In the records below, find the line that contains "Where should I click to: Click the info" and the line that contains "The width and height of the screenshot is (1271, 540).". Set down exactly those lines and every line between them, and nothing more.
***** Data
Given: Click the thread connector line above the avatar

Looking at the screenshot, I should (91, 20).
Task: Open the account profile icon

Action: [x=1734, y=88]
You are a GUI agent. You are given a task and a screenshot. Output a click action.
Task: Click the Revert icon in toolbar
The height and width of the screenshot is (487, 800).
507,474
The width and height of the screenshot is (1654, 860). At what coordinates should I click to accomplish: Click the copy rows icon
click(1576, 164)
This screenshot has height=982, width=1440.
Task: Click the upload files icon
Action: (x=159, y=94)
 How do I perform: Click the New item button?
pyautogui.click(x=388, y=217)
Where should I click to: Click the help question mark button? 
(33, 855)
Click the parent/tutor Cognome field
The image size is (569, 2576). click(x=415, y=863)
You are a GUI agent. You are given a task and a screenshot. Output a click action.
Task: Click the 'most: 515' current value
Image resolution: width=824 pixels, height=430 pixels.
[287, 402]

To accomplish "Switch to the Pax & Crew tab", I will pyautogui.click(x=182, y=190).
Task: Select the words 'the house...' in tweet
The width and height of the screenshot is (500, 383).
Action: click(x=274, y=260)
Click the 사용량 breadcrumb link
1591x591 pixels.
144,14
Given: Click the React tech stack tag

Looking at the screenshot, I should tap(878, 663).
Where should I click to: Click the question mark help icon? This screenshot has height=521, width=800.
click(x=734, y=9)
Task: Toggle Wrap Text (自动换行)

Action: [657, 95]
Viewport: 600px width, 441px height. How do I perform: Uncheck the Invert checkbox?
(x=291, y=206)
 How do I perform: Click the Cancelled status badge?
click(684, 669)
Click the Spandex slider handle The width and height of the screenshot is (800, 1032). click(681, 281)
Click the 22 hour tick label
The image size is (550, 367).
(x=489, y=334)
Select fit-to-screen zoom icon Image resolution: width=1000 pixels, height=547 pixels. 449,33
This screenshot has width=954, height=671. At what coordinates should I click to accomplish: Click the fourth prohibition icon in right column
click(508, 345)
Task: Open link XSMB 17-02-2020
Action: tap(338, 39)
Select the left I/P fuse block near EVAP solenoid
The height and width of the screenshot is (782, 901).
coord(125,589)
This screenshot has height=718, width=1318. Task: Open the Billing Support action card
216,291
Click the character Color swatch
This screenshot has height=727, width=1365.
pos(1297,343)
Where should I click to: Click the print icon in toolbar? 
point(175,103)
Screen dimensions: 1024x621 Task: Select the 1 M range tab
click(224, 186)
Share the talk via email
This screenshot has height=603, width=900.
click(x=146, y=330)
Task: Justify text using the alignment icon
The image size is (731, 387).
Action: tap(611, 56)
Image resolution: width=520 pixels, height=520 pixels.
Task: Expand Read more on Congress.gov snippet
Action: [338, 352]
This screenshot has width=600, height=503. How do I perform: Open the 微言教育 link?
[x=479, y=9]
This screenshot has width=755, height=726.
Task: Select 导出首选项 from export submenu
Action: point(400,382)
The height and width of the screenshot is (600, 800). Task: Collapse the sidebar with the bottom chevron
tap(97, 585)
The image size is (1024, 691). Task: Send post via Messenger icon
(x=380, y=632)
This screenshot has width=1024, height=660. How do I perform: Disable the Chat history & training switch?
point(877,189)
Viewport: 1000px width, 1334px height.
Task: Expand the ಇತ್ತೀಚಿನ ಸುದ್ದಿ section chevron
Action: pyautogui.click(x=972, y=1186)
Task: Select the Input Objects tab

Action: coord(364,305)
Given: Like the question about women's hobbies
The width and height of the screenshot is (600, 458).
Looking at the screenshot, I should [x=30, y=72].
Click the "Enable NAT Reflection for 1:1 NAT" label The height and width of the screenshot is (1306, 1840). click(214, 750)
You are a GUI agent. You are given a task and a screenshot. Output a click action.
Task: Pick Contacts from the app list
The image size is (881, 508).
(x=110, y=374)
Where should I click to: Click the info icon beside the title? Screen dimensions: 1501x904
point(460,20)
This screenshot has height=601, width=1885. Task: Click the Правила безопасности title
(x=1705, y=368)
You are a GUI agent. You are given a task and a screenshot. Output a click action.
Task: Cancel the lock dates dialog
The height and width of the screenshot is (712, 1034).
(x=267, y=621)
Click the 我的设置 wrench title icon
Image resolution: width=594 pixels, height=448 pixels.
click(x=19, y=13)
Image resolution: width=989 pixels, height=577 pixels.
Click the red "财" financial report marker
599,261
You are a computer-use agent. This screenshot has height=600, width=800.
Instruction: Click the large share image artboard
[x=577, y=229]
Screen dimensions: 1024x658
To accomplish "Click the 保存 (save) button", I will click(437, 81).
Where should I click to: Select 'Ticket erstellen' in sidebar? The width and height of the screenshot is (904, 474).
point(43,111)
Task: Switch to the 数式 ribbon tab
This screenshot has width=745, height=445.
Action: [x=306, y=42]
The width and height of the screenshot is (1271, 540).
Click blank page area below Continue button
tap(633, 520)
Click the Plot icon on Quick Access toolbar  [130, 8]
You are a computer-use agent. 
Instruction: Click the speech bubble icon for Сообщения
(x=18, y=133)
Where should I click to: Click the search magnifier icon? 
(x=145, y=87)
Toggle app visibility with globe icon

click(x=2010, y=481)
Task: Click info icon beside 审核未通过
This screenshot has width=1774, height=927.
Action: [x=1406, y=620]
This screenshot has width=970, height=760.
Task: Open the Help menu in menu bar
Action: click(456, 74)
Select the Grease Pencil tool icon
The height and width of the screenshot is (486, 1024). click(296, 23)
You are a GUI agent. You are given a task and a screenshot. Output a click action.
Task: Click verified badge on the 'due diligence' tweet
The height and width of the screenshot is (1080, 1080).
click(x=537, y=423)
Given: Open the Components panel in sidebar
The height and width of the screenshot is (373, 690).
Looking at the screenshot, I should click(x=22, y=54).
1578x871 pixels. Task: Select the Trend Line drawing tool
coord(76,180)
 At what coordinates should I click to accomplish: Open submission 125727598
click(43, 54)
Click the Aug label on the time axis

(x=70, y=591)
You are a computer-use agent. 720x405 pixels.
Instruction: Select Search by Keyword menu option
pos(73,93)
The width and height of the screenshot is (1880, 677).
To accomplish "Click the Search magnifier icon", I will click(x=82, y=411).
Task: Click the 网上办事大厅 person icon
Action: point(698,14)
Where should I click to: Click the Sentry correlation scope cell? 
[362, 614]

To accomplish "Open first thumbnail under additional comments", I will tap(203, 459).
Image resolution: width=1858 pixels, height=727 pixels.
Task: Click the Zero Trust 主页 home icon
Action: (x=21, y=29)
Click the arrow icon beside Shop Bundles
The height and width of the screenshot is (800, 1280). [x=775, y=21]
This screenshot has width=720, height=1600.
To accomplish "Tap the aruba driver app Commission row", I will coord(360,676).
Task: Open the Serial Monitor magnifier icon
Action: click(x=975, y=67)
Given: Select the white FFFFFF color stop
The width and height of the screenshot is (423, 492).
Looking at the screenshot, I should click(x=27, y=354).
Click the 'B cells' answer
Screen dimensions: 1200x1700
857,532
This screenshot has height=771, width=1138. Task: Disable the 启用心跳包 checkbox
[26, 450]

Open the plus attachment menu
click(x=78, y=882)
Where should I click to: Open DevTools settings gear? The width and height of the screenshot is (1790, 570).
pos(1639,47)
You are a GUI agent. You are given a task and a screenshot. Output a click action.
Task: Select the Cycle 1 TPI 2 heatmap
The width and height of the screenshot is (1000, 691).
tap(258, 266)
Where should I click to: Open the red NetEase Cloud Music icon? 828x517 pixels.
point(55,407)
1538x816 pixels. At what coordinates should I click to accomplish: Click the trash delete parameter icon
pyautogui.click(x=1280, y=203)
**********
(Answer box):
Where should I click to: Click the info icon beside the title? Screen dimensions: 1501x904
point(460,20)
This screenshot has height=601, width=1885. Task: Click the Правила безопасности title
(x=1705, y=368)
You are a GUI agent. You are given a task and a screenshot. Output a click action.
Task: Cancel the lock dates dialog
The height and width of the screenshot is (712, 1034).
(x=267, y=621)
Click the 我的设置 wrench title icon
Image resolution: width=594 pixels, height=448 pixels.
click(x=19, y=13)
Image resolution: width=989 pixels, height=577 pixels.
Click the red "财" financial report marker
599,261
You are a computer-use agent. This screenshot has height=600, width=800.
Instruction: Click the large share image artboard
[x=577, y=229]
Screen dimensions: 1024x658
To accomplish "Click the 保存 (save) button", I will click(437, 81).
Where should I click to: Select 'Ticket erstellen' in sidebar? The width and height of the screenshot is (904, 474).
point(43,111)
Task: Switch to the 数式 ribbon tab
This screenshot has width=745, height=445.
Action: [x=306, y=42]
The width and height of the screenshot is (1271, 540).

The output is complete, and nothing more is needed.